Well, today I got my new passport in the mail. It has an "F" on it. This makes me happy.
That's all.
I'm in a pissy mood. Over time, you get tired of these reminders of the fact that you weren't born the way that you would have liked to. I've had too many of these reminders recently.
One of them occurred the other night. I was out with a friend, a married friend. We were talking about her husband. I asked her if he at all had an issue with us hanging out. She said that he had a bit of an issue, but he was "working on it and trying," and then she went on to say (I think hypothetically speaking) that if he did come to her and say that she and I couldn't hang out, since he was her husband, she'd have to tell me we couldn't hang out. I asked her if it would be different for a friend who wasn't trans; would she tell him "no" if this was a cisgender friend?
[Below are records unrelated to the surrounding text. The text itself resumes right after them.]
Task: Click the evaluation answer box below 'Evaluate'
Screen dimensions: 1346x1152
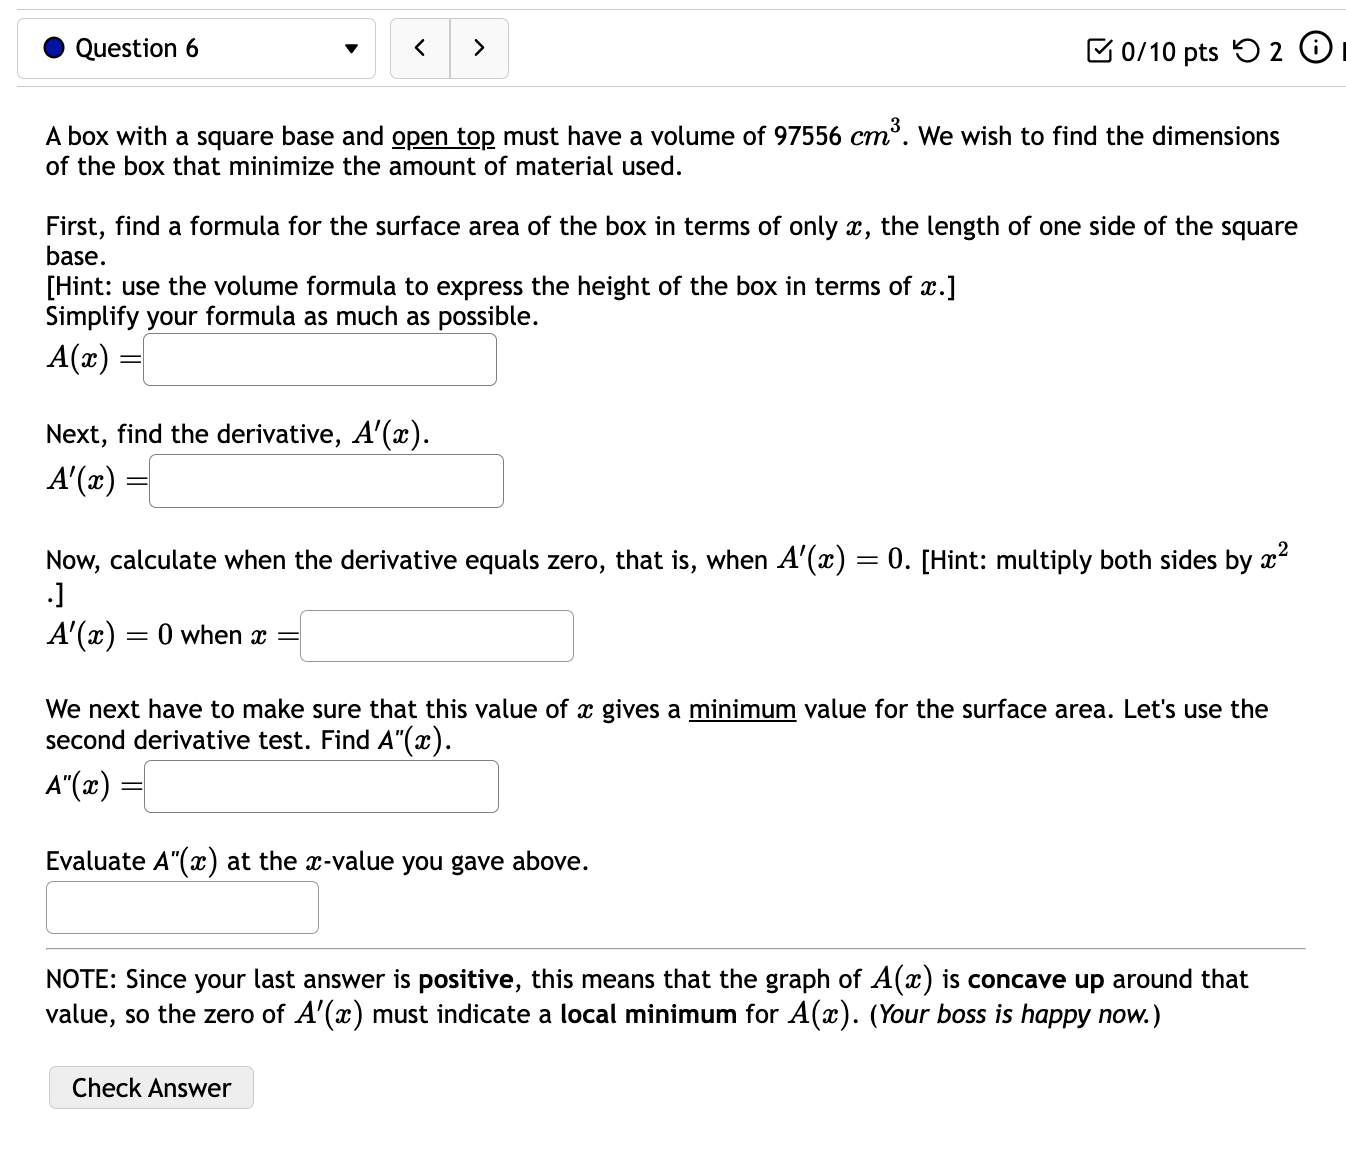Action: tap(182, 907)
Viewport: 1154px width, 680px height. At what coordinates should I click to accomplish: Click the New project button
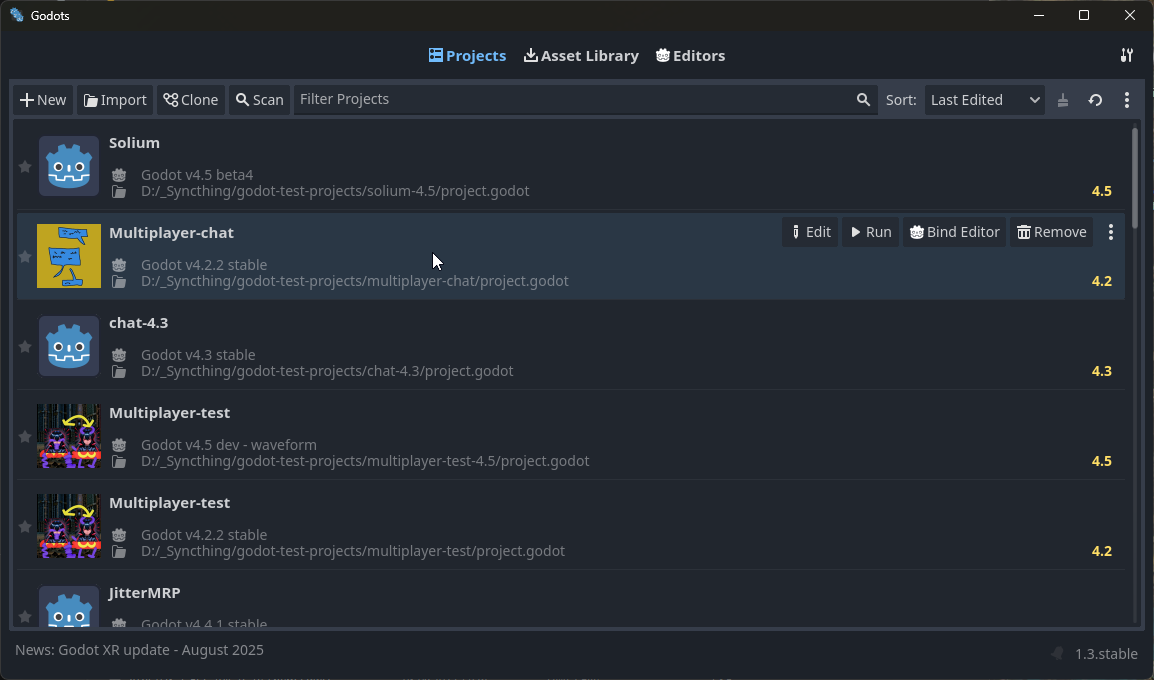(43, 100)
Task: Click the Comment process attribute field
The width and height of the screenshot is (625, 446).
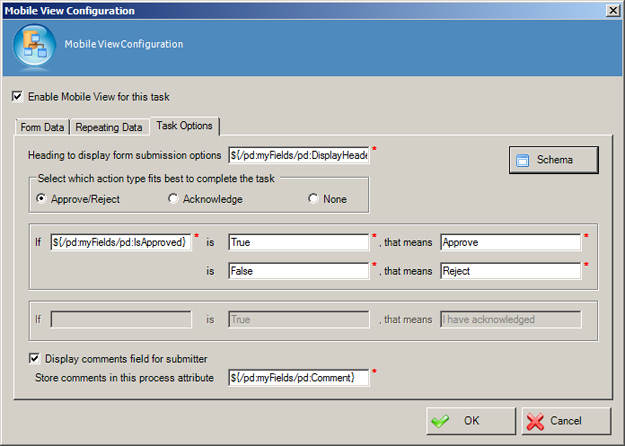Action: (x=298, y=377)
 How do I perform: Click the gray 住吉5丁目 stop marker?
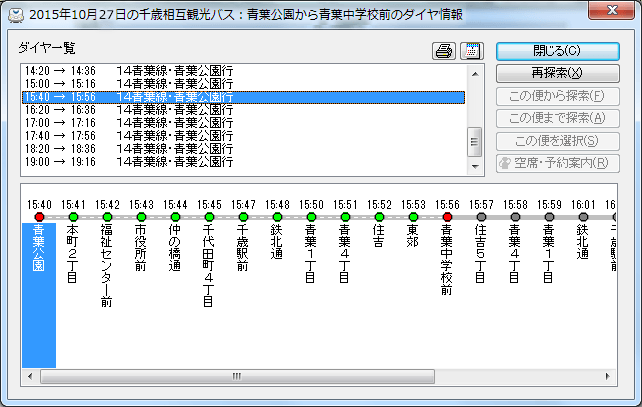(481, 216)
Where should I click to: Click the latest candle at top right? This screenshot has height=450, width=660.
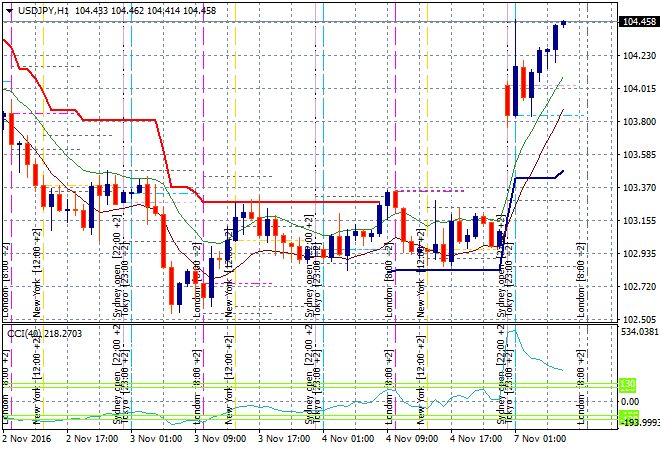[563, 23]
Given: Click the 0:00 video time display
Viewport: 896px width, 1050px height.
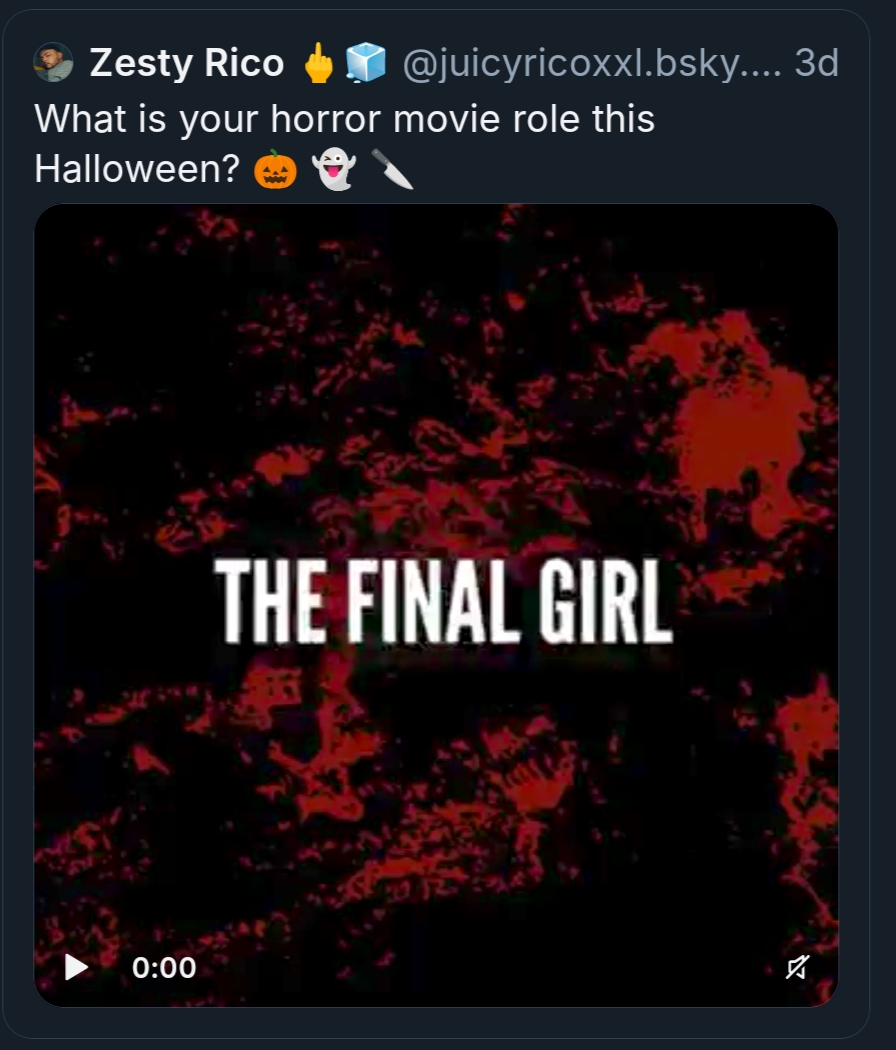Looking at the screenshot, I should (164, 967).
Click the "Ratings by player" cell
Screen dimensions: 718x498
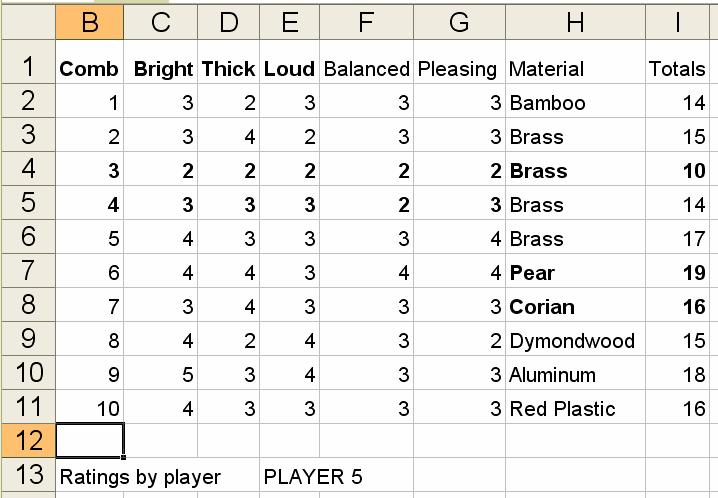coord(140,477)
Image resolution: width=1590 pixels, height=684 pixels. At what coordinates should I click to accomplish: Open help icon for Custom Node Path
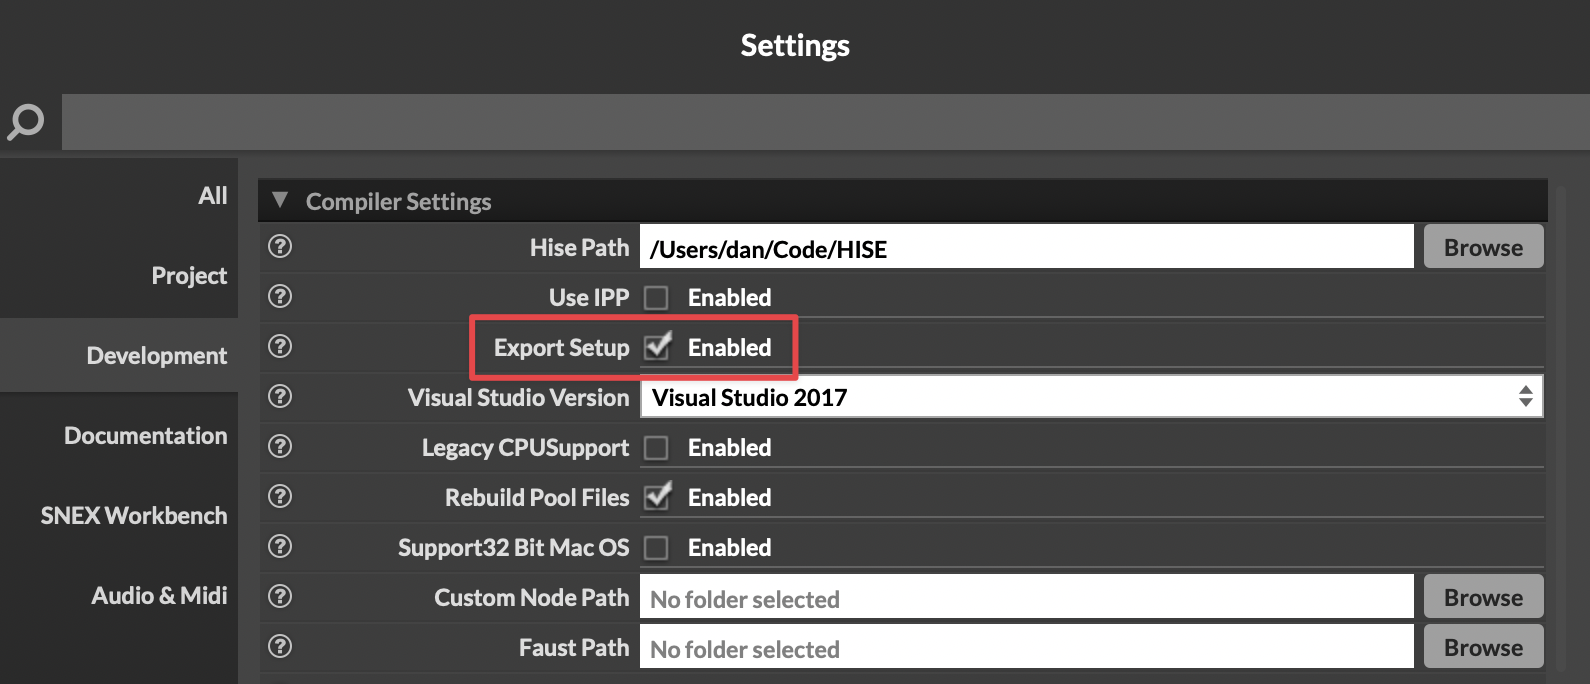coord(280,596)
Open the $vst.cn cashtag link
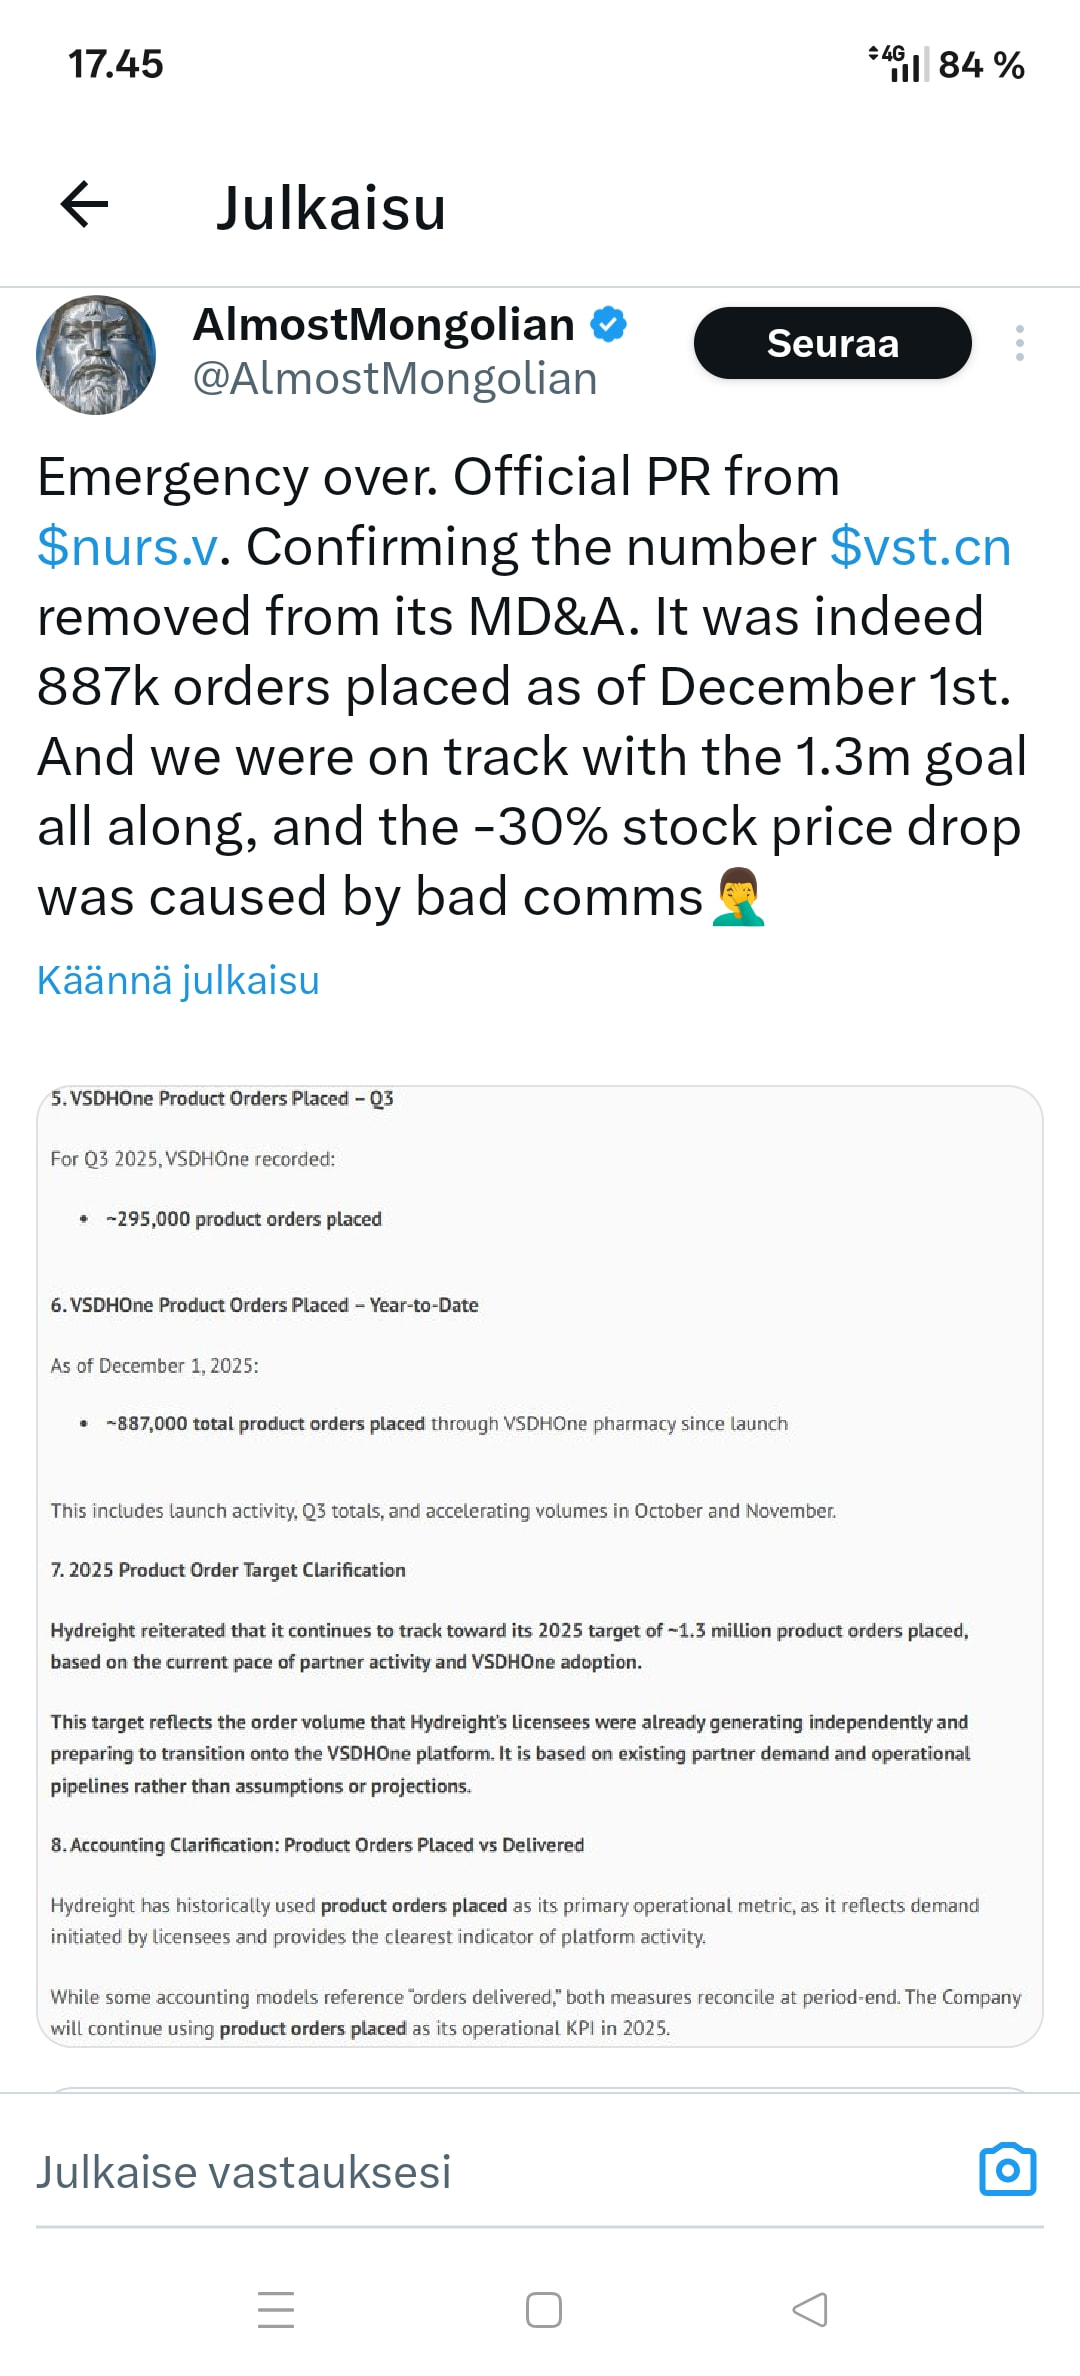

She answered that she probably would tell him "no." I just kind of gave her this blank look and changed the subject. Not exactly the spot on the totem pole that I hoped that I had. At least she was honest, I guess. On the other hand, it saddens me to hear her acknowledgement of the fact that she would, and probably does, treat me differently than others, because I am a transsexual. And sadly, this is the person with whom I'm closest at the moment. The only person that I spend much meaningful time these days. I'm trying not to let it color the friendship; she's reached out to me multiple times, been supportive, but it's hard to put this out of my head. I feel a little differently after hearing that.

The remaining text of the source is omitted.